L’amaca di Michele Serra

NON è la prima volta che “i mercati” vengono descritti, prima di un voto, “molto preoccupati”, e la loro preoccupazione viene usata come subdolo ricatto per lasciare intendere che o si vota come dicono loro oppure arriva l’apocalisse, con tanta gente sul lastrico e neanche più i soldi per la manutenzione del lastrico. Poi succede regolarmente (Brexit, Trump, oggi in Italia) che “i mercati” alzano appena un sopracciglio e poi continuano a fare serenamente gli affaracci loro. Evidentemente hanno buoni anticorpi, “i mercati”.

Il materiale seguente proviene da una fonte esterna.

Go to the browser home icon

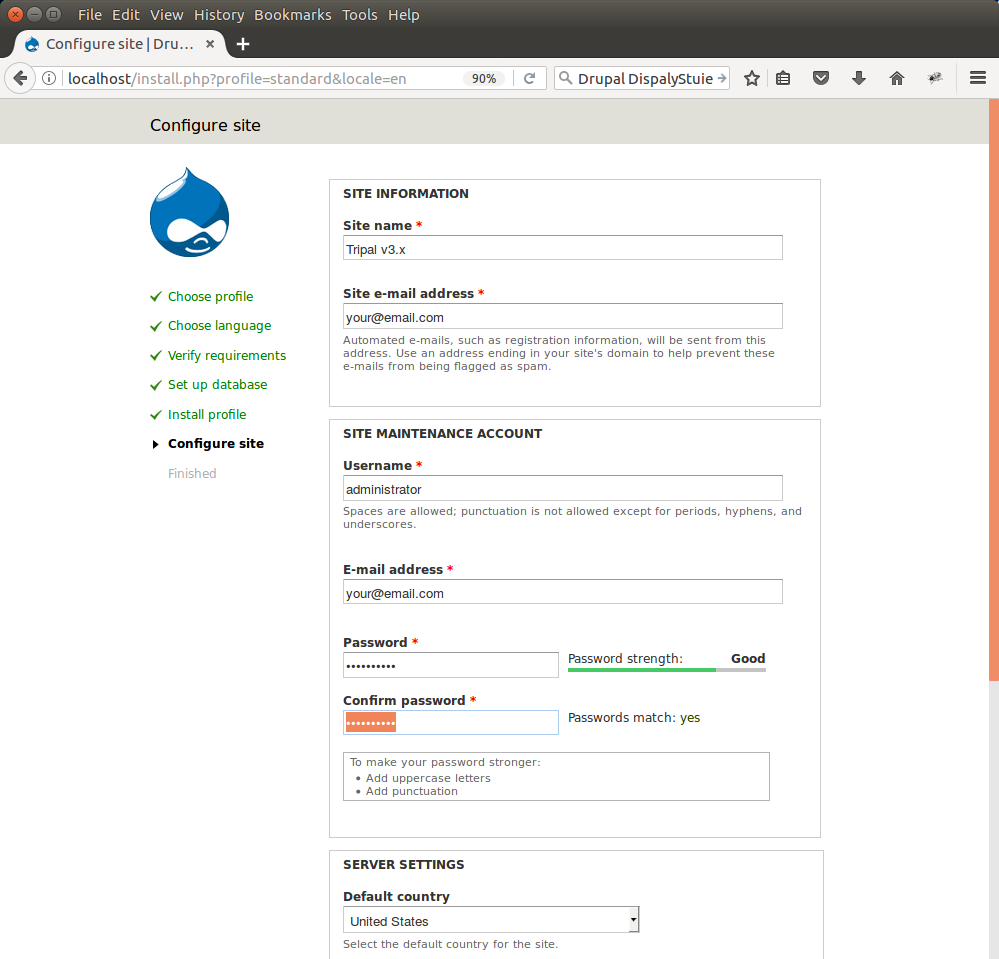(896, 78)
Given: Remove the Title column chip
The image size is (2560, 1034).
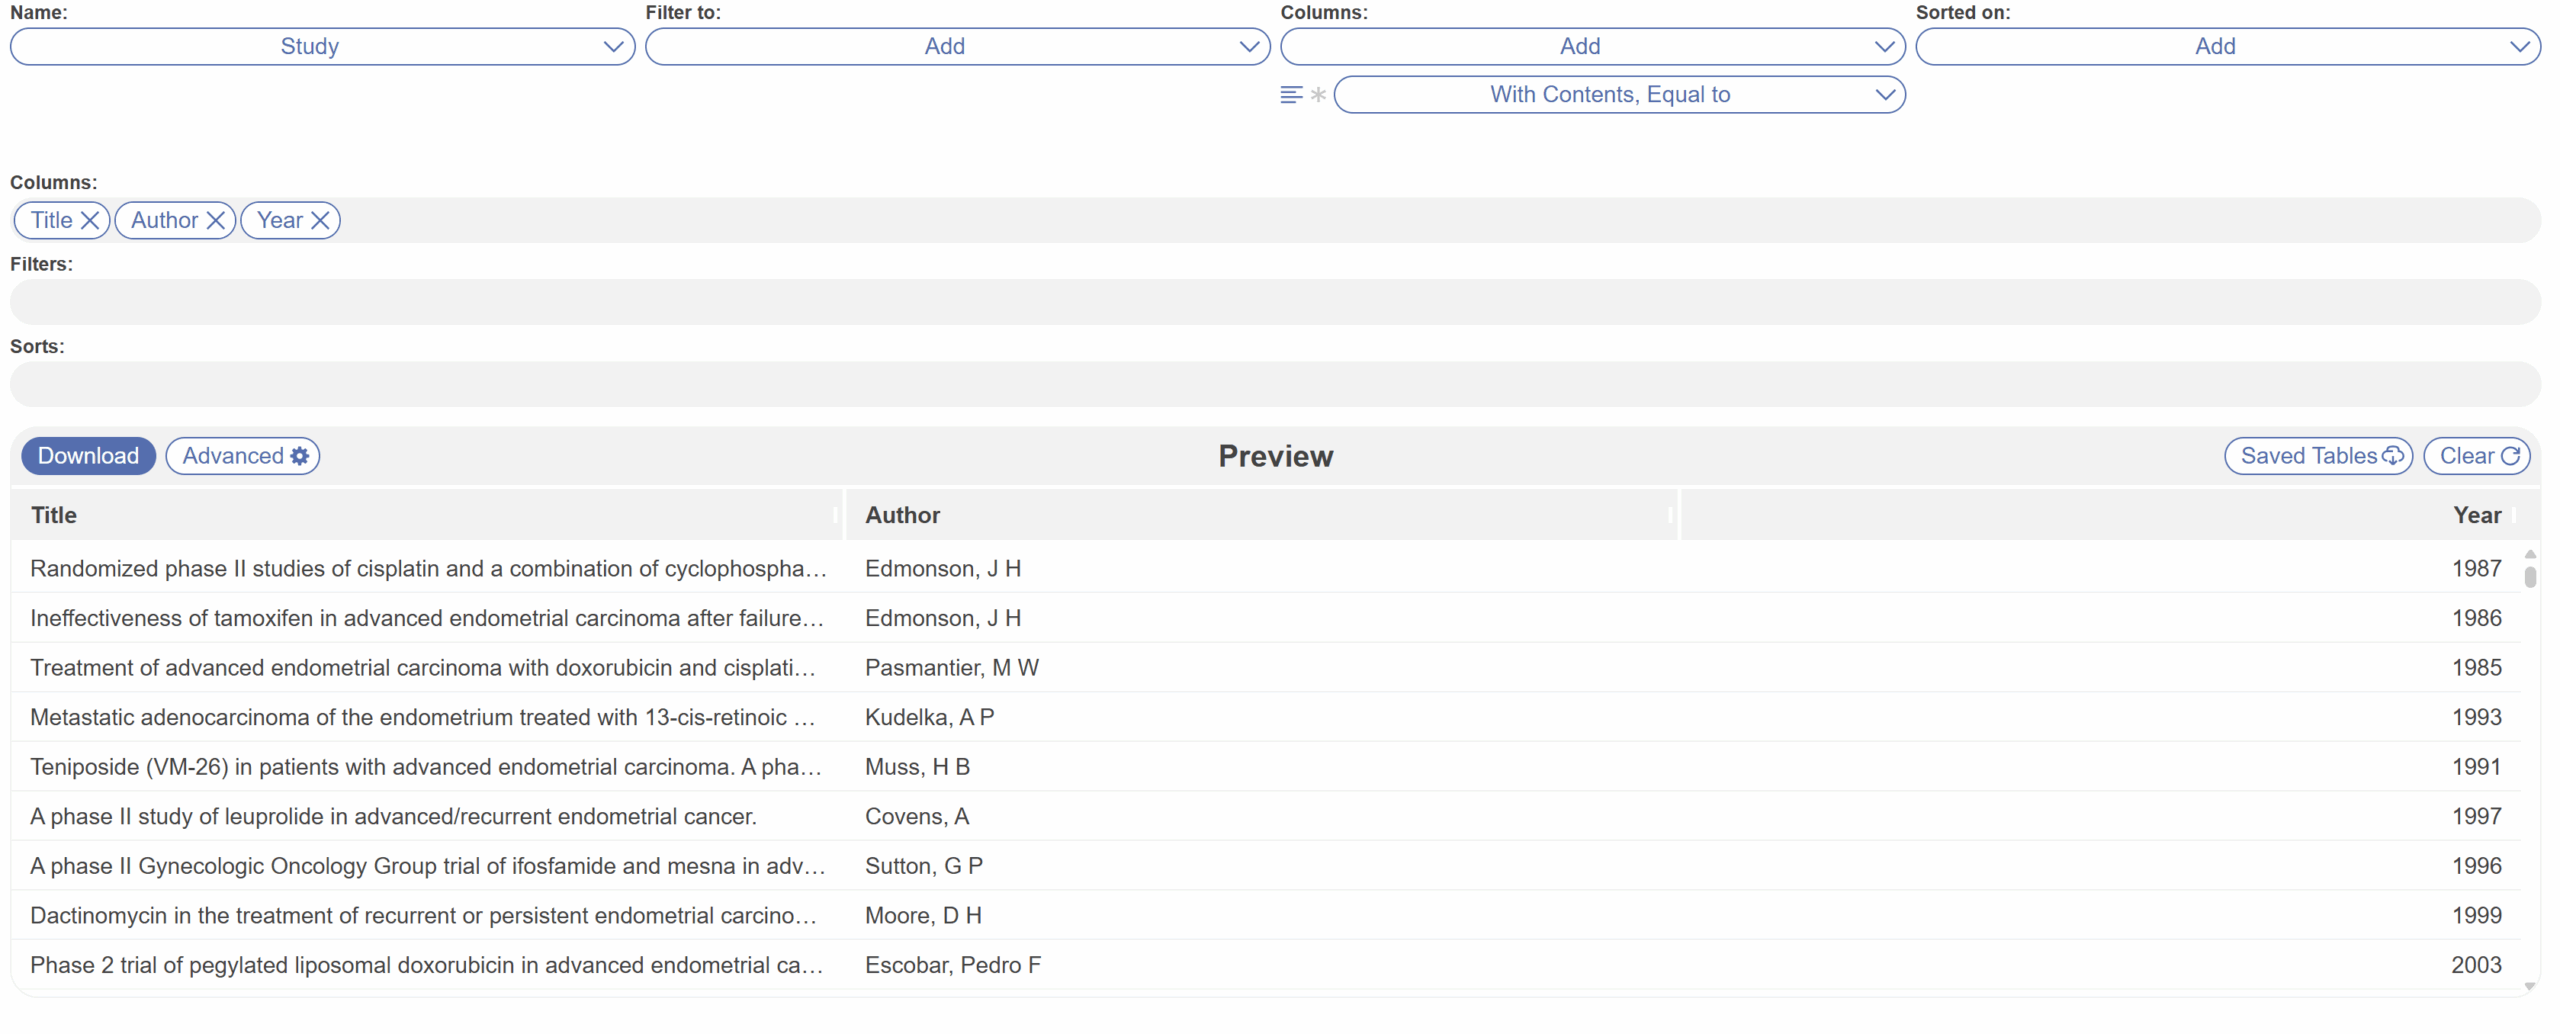Looking at the screenshot, I should pyautogui.click(x=89, y=220).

E dunque sarebbe intelligente, per il futuro, evitare queste grida, e per due ottime ragioni. La prima è che sono controproducenti: viene una gran voglia, quando “i mercati” o chi per loro suggeriscono come votare, di fare l’esatto contrario. Se c’è un momento nel quale mi è dispiaciuto votare Sì è quando mi hanno spiegato che “i mercati” avrebbero gradito. Il secondo motivo è perfino più importante: oltre che controproducenti, le illazioni sulle voglie politiche “dei mercati” sono al novanta per cento delle fesserie. Traducono una realtà complessa e frastagliata (esistono “i mercati”? Taiwan vuole le stesse cose di Wall Street e di Sidney? E la Borsa di Atlantide?) in uno slogan superficiale. O “i mercati” di qui in poi si pagano un portavoce ufficiale (possono permetterselo), o tutto quanto viene loro attribuito va considerato un’illazione o un falso.